On 2009-10-16 12.25, Niclas Hedhman wrote:
Isn't this the equivalent of "Loading Policy" in JDO/JPA ??
Pretty much, yes I think so. Except aren't those on structural rather than usecase level? I.e. regardless of usecase "if you load property1 always load property2,property3 at the same time".
I think this is a "per EntityStore type issue" more than it is a client code issue, although the client code will have a huge influence which loading strategy is the best for a given EntityStore.
Agree.
So, I tend to lean towards introducing "Loading Policy" in the MapES first, and perhaps even my favorite approach of 'self learning' against a use-case, i.e. the ES will internally keep track of which properties (and possibly associations) that a particular use-case uses, and pre-load those upon a request.
That's an interesting idea, and it's probably the most easy to use and with best results. So basically the client developer doesn't have to care.
Another issue that I can see is that of performance in for instance JDBM... I would assume that making many key lookups are relatively expensive, and we would need to look at "Lookup/Size speed ratio", i.e. how many bytes larger blob in the single lookup is required cost wise for each new key-lookup?
I think there are two issues: one is the expense per lookup, and one is that with more key->value mappings the database is going to be bigger, so will consume more disk space. The indices will also be bigger and thus slower.
What would be interesting is to have the store work on two levels: one is the identity lookup, and then the next level would be property(/association) lookup. If one index can have only identity lookup and another has the per-property lookup, it should be much faster.

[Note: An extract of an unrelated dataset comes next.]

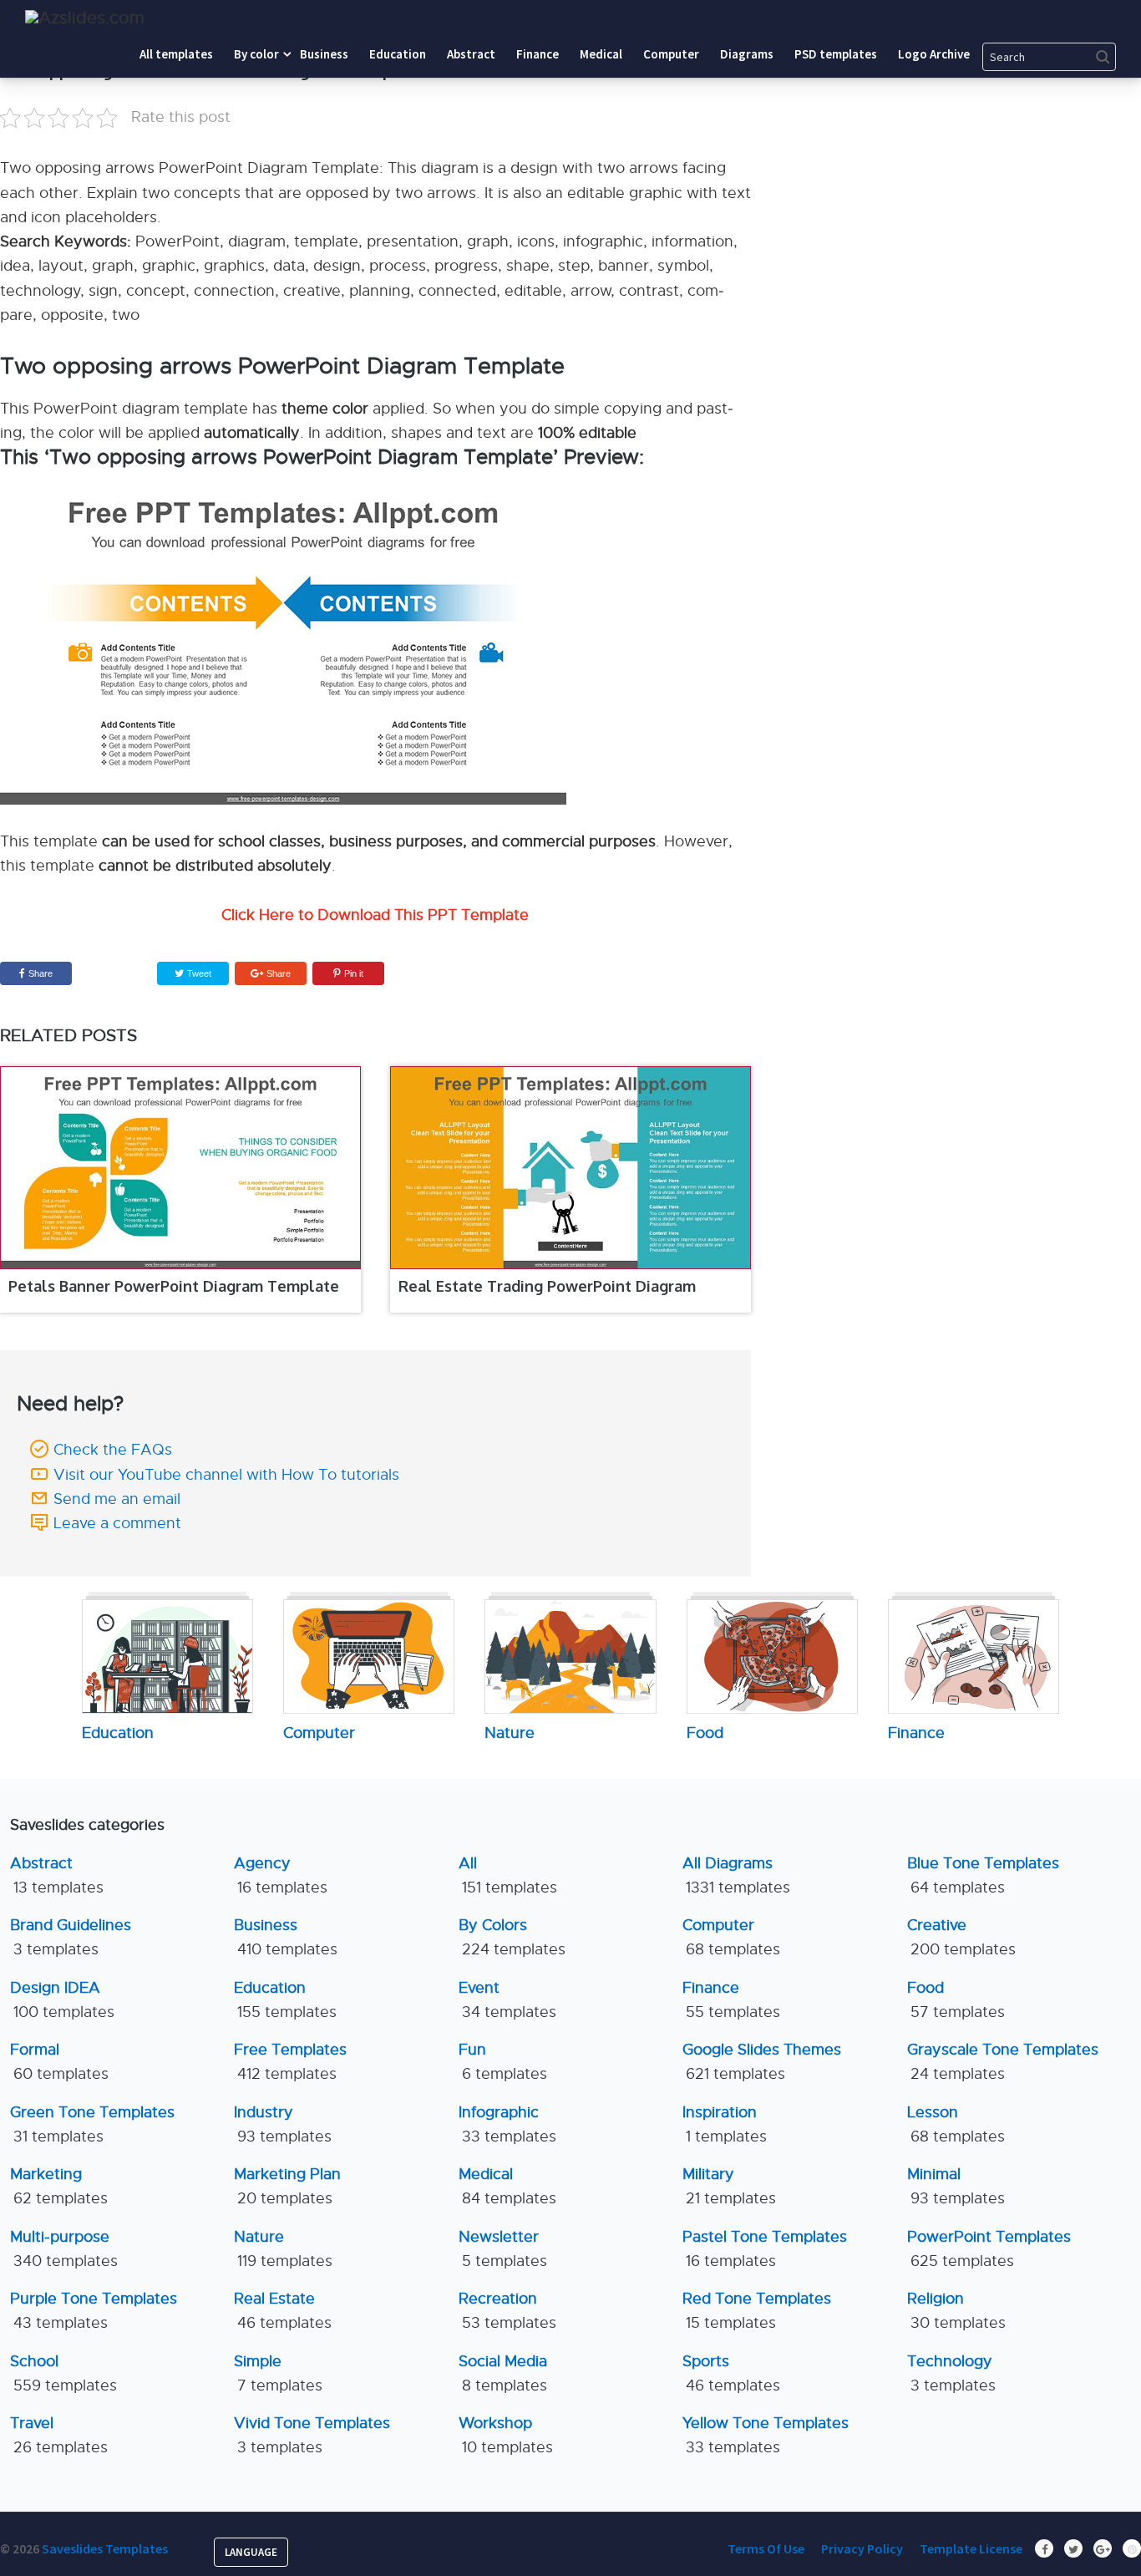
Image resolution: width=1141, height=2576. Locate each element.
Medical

And that is needed at the particular MapES implementation, as the values for JDBM would be dramatically different from a network based. But, you probably realize that reading the Blob is one step and creating the Property instances is another with its own overhead, potentially very substantial, and here it is probably a fixed time per instance, i.e. per first use --> create.
Right, so one thing we can do *today* is to change so that the blob read does not do the property instantiation eagerly. There's no need to as far as I can tell. That on its own will make a huge difference.
Some of my entities right now have like 10-15 interfaces already, each with its own state (typically 1-5 properties), and having to load and instantiate all of that just to read one property seems like a massive performance hit. With lazy-instantiation of properties a big part of the problem goes away.
The remaining question is whether having only a id->blob mapping like today is fine, or whether introducing extra fragmentation would be useful. One obvious issue is how to keep it all in sync. With the two-level solution it should be fine, since the first lookup should get {id,timestamp,version,app_version} and all such metadata about the entity as a whole, whereas the second level lookup would access the actual data. But I agree, that needs to be benchmarked.
I think it is a complex area, with room for significant speed improvements in large entities, but I also think that the answers will surprise us once we start measuring.
Any hints on what the surprise might be?
We need a Performance Expert :-) who can dedicate himself/herself to chasing performance in ES and Indexing/Query.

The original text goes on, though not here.